Anonymous Anonymous said...

The pictures you took mean more to us than I can express. I carry two of them on my keychain and she wears one in a locket.

Thank you.

12:54 PM  
Blogger doulicia said...

Michael, I am touched and humbled (and still sad, nonetheless).

1:26 PM  
Anonymous Anonymous said...

Hi, I read your blog all the time, but have never commented. When you said you were unhappy with your photos of Louis, since I am an amature artist, I immediately thought that an artist's portrait of him would be the answer. I googled 'artists drawing of stillborn' and here is one of the first links I found; bereavement drawings. In my opinion she does a great job of drawing babies. Not all artists do, since their proportions are much different than adults. Anyway, just an idea for you and other people in this situation.

4:09 PM  
Blogger Tara said...

Hugs to you for your loss, Doulicia. Thank you for sharing your experiences and strength with others.

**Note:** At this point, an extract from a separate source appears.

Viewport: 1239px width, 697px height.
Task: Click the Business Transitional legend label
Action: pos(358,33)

I had an idea similar to Jennifer's, though hers might be better. I wondered about contacting photographers to see if they would retouch the photos of your baby. I know this service was given to a friend of ours whose son was stillborn. It gives her so much comfort to have pictures of him where the discolorations on his face are removed and he looks peaceful.

Best wishes to you on this difficult anniversary.

5:40 PM  
Anonymous Anonymous said...

I have friends who lost a daughter to leukemia. Shortly before she died, they called the photographer who did their wedding photos. The photographer came to the hospital, set up, and took beautiful - and necessary - photos.

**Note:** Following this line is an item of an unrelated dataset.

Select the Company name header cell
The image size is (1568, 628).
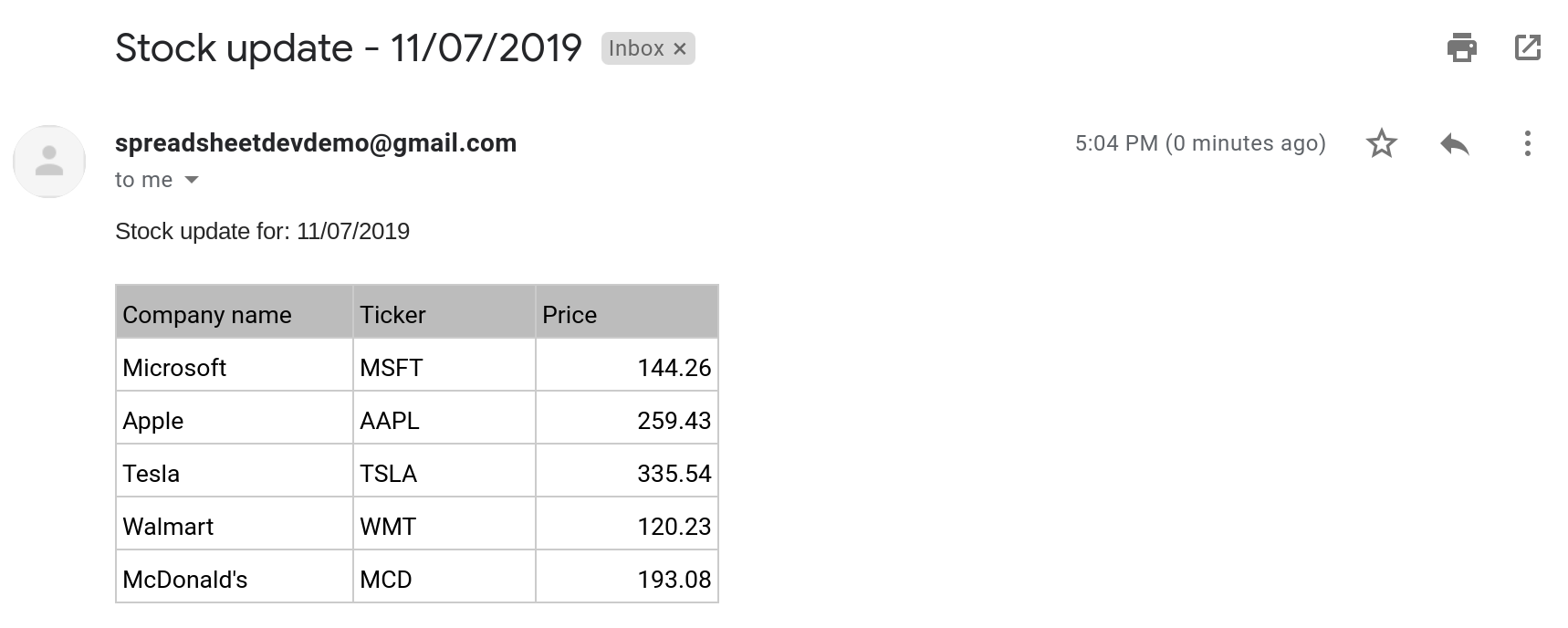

As the father said, they wanted to remember their daughter not as the child that was lost to leukemia, but as herself.

I needed the tissue box, doulicia, but it was a good post - and a better link. Thank you.

8:55 PM  
Blogger doulicia said...

Wow! Thanks all for your suggestions, links, thoughts. I am actually pretty proficient in photoshop (moreso then with an actual camera!). Maybe I will try a little touching up of the photos myself.

Also I am glad to meet the new commenters. I hope to hear from you again.

11:45 AM  
Blogger k.thedoula said...

Thank you for sharing.
I'll add another name to my rememberance candle this weekend.
We have a few photographers here who will come to the hospital and do this for the parents. I think that no matter how beautiful the photo (and I have a photo of a hospice client like this) as the person left behind I pick it apart and don't like how it looks.
But that may just be me.
Hope you have a peaceful anniversary and I'm sure your son was absolutely beautiful.
k

11:50 AM  
Anonymous Anonymous said...

I would also like to suggest Portraits by Dana Klein (portraitsbydana.com). She has drawn pencil portraits of both of our stillborn babies and she did an amazing job.

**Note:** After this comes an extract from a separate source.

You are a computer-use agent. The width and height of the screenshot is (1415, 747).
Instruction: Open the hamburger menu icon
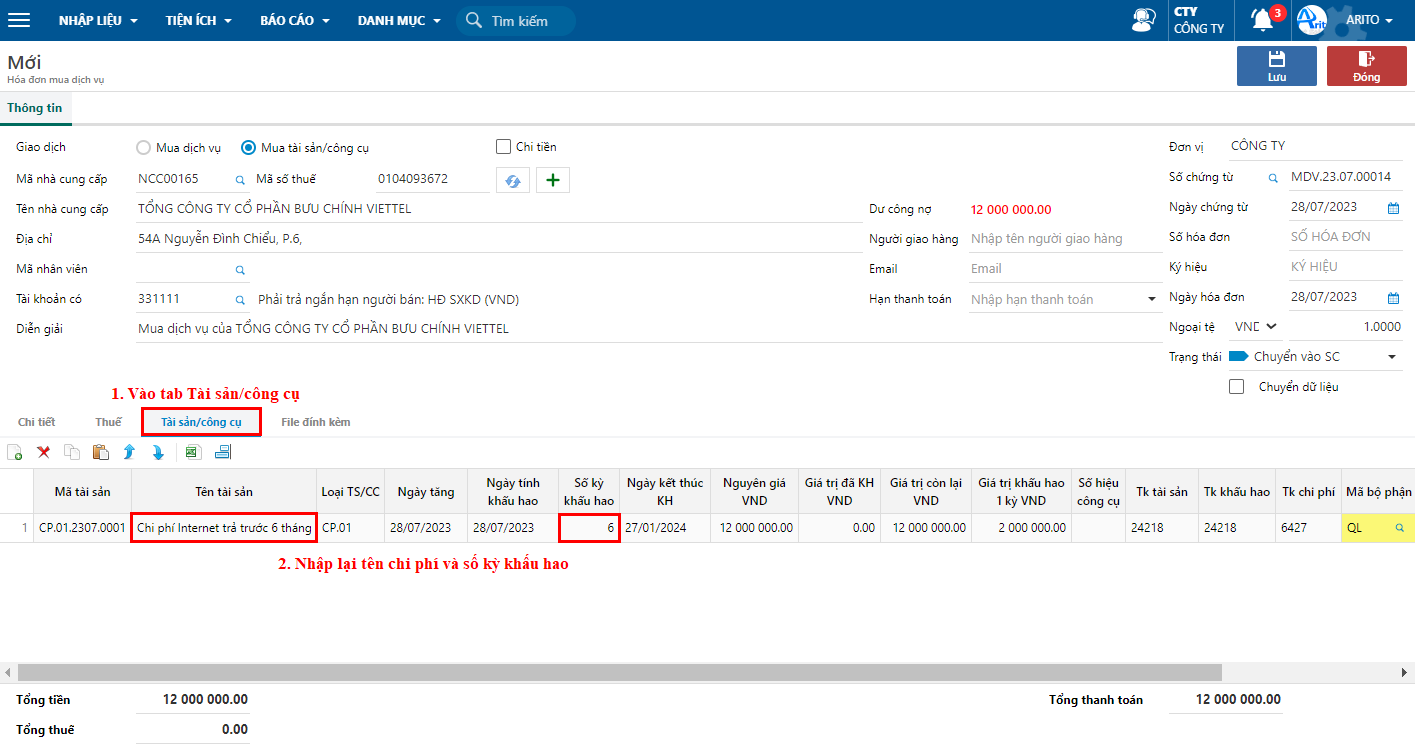coord(19,20)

I am so sorry for your loss and the loss of your clients.

3:08 PM  
Blogger DD said...

It was very thoughtful of you to take those pictures. Very often, the parents just aren't up to photographing, and even if they don't want to look at the photos now, they probably will later on. I do pencil portraits from photographs of stillborn babies, and I know what a wonderful keepsake it is...but just to have nice photos is a precious gift, and they can do a nice scrapbook to remember the baby.